Trisha Dobbs cowered in the corner. She wrapped her trembling arms around her two small children and kept her gaze on the three men ransacking her immaculate home. “Don’t hurt us anymore, please!”
The man snarled and ordered, “Get the rope and tie them up.”
Trisha gasped, and he turned to look at her, his eyes narrowed. She quickly averted her eyes, not wishing to annoy the man further. She’d already lashed out at him while trying to protect her son and daughter when the three brutes had forced their way into the house. He had a gash above his right eye where her flailing fist had connected, and she had a gash across her cheek where he’d retaliated without hesitation. She’d sensed, then, that she and her children were in for a rough ride and that the man was used to getting his way with women, one way or another.
“Mummy, I want to go toilet,” little Rebecca said as tears welled in her bright blue eyes. Trisha comforted the child and kissed her forehead reassuringly.
“Sssh, hon, try and hold on. Go through your alphabet to take your mind off it, like I told you.
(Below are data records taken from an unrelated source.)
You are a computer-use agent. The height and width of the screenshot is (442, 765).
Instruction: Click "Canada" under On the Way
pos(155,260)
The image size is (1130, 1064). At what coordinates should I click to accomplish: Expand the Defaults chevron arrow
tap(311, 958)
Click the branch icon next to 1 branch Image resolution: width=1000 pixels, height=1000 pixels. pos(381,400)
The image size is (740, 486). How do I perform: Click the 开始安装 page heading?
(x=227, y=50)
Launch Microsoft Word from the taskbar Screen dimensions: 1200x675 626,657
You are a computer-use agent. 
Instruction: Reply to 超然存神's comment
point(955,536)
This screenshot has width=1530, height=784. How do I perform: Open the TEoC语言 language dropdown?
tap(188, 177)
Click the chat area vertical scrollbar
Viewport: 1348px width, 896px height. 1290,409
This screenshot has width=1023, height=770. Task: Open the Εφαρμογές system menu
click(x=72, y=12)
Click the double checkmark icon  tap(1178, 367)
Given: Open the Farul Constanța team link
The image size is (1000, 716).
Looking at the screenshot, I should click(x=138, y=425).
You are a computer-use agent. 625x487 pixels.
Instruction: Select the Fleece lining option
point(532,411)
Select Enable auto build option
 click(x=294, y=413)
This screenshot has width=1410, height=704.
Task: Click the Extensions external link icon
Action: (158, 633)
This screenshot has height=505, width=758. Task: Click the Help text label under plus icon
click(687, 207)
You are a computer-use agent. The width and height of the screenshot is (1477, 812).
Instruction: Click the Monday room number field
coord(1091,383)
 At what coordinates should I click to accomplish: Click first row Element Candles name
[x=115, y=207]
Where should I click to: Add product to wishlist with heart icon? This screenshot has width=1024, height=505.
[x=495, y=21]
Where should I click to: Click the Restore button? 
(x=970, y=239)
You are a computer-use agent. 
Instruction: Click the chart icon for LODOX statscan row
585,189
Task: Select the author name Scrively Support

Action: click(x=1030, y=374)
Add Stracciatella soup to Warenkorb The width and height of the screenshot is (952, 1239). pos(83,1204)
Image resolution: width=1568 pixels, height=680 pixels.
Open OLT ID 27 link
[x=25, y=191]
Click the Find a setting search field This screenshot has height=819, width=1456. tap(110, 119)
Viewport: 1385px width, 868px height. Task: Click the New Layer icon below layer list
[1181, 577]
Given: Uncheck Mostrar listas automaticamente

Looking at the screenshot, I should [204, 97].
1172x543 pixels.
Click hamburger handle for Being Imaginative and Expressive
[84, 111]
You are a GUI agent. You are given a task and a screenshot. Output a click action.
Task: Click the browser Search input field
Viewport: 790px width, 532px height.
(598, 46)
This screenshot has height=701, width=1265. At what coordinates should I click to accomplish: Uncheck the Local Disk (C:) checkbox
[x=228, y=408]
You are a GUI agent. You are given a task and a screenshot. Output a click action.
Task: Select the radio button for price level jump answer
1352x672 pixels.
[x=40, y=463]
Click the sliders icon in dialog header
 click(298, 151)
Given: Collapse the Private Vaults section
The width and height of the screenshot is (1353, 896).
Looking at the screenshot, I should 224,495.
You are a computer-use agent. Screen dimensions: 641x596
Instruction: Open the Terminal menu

A is for apple, B is for—”
“Shut the fuck up, bitch,” the man snapped, his voice filled with venom.
“I… I’m sorry—” Trisha stopped when the man rushed at her and ripped her daughter from her grasp.
Mummy!”
“No! I’m sorry. Please don’t hurt my baby.” Trisha sobbed and clung tightly to her two-year-old son, Jacob.
The man picked up Rebecca and roughly dropped her on the large white leather sofa opposite her mother. Trisha soon saw the trickle of yellow liquid drip down the sofa onto the rug below. Sensing danger, she placed a finger to her lips to warn her daughter to keep quiet. Rebecca covered her mouth as her shoulders trembled, and tears cascaded down her flushed cheeks. Too far from her mother’s reach, the four year old was petrified.
The man in charge towered over Trisha, his body blocking the light from the crystal chandelier overhead. “What time will he be home?”
With the man intimidating her, Trisha found it impossible to think properly. She glanced up at the lion head–shaped gold wall clock hanging above the fireplace. “Dave should be home at any minute,” she told him in a quivering voice.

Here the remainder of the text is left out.